On Tuesday, Duterte was taken into custody upon his arrival from Hong Kong following an arrest warrant issued by the ICC via Interpol, the international police agency.
Iulia Antoanella Motoc
The first presider for Duterte’s case is 57-year-old Iulia Antoanella Motoc, elected as a member of Pre-Trial Chambers I and III of ICC last December 2024.
Motoc, a Romanian by nationality, held positions in various courts, such as the Constitutional Court of Romania, from 2010 to 2013, handling several cases of sexual violence, genocide, war crimes, and crimes against humanity.
Before this, she was a judge at the European Court of Human Rights from 2013 to 2023.
Motoc is a law professor at the University of Bucharest, and is a former United Nations Special Rapporteur for the Democratic Republic of the Congo in 2001 and chair of the UN Subcommission on the Promotion and Protection of Human Rights from 2000 to 2001.
She presides over 14 out of 18 “situations” and cases lodged in the ICC pre-trial chambers where she is a member.
In 2024, Motoc presided over two situations involving victims of hostilities in Palestine.
Motoc is the youngest of the three female judges who issued the warrant.
Reine Adélaïde Sophie Alapini-Gansou
Assigned as the second vice president of the ICC, Alapini-Gansou is the most senior judge in the chamber, elected in March 2018 with a nine-year term.
A native of Benin, a country in western Africa, Alapini-Gansou chaired the African Commission on Human and People’s Rights from 2009 to 2012.
She also served as a Special Rapporteur on the situation of human rights defenders in Africa for nine years, from 2005 to 2009 and 2012 to 2017.
In 2011, Alapini-Gansou was appointed judge at the Permanent Court of Arbitration, which hears cases between states.
She has handled 37 situations, sitting in various chambers such as appeals, pre-trial, and trial. She handles 19 situations and cases, presiding in one.
In November of 2024, a Russian court ordered her arrest after a decision from her pre-trial chamber to issue an arrest warrant for Russian president Vladimir Putin over his alleged war crimes.
At 68 years old, Alapini-Gansou is the oldest judge in the chamber that will hear former president Duterte’s case.

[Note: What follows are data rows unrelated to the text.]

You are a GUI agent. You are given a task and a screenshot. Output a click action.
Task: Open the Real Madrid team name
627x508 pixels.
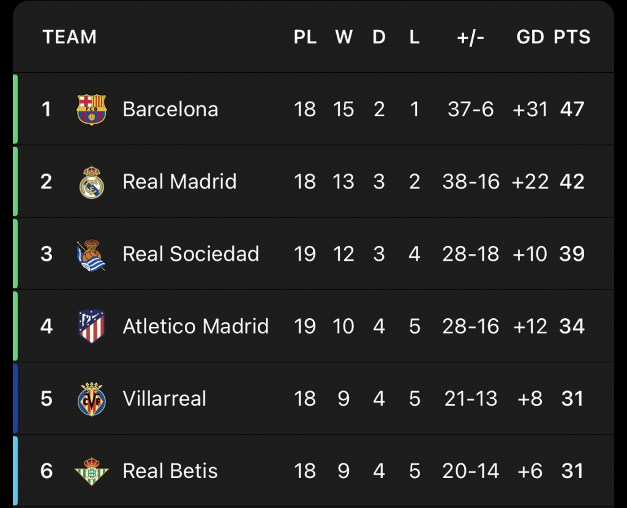tap(179, 181)
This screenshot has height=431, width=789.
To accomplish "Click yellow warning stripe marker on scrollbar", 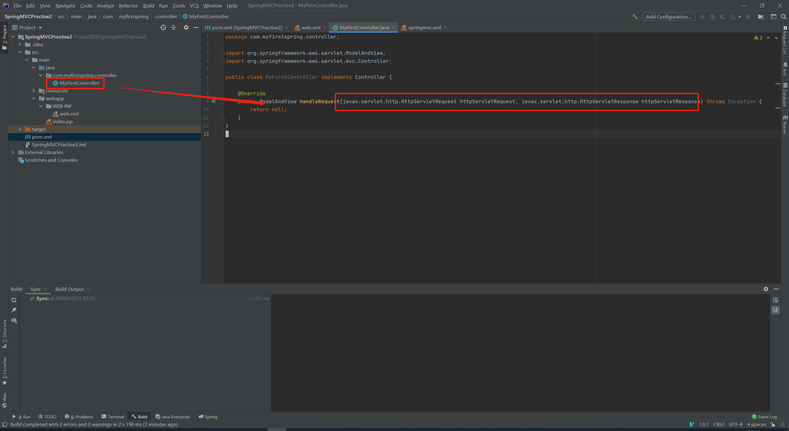I will click(x=778, y=83).
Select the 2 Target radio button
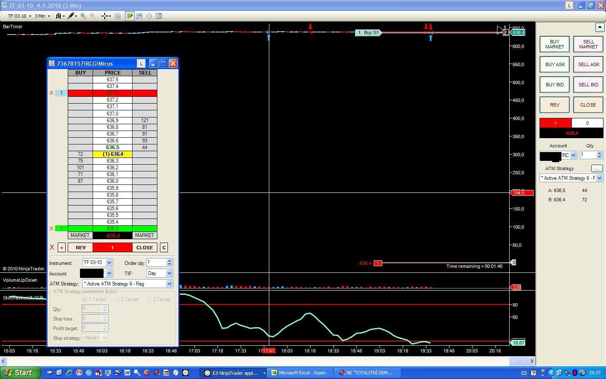606x379 pixels. click(117, 299)
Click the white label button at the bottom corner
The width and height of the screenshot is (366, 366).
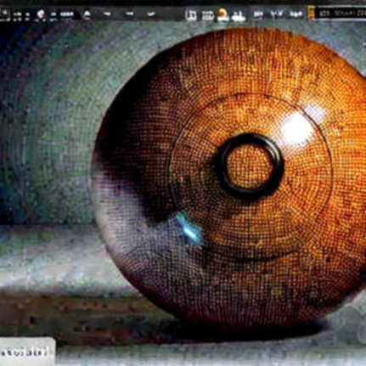[27, 352]
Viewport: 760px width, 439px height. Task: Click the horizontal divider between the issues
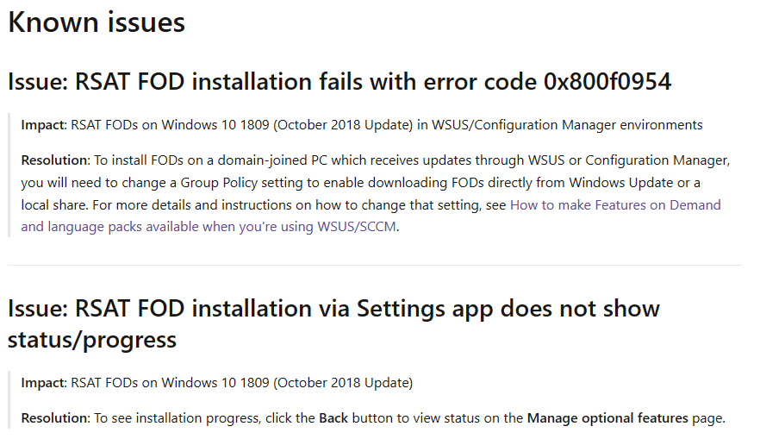pos(374,265)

María del Socorro Flores Liera
The first ICC judge of Mexican descent, Flores Liera was elected in March 2021 for a nine-year term.
Before joining the ICC, the 59-year-old lawyer served as the vice president of the UN Human Rights Council in 2020.

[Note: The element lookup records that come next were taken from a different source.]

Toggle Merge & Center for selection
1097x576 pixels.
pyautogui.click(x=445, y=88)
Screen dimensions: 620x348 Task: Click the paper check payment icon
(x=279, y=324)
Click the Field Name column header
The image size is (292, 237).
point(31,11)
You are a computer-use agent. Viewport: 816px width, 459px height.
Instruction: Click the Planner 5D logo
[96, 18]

Flores Liera is a member of the Mexican delegation that partook in the negotiations leading to the creation of the Rome Statute in 1998.
A graduate of the Universidad Iberoamericana, the oldest Jesuit school in Mexico, her expertise in international law landed her the role of UN representative for Mexico.
She previously handled 23 situations and cases as a member of the Court’s pre-trial and trial chambers and presided over four cases.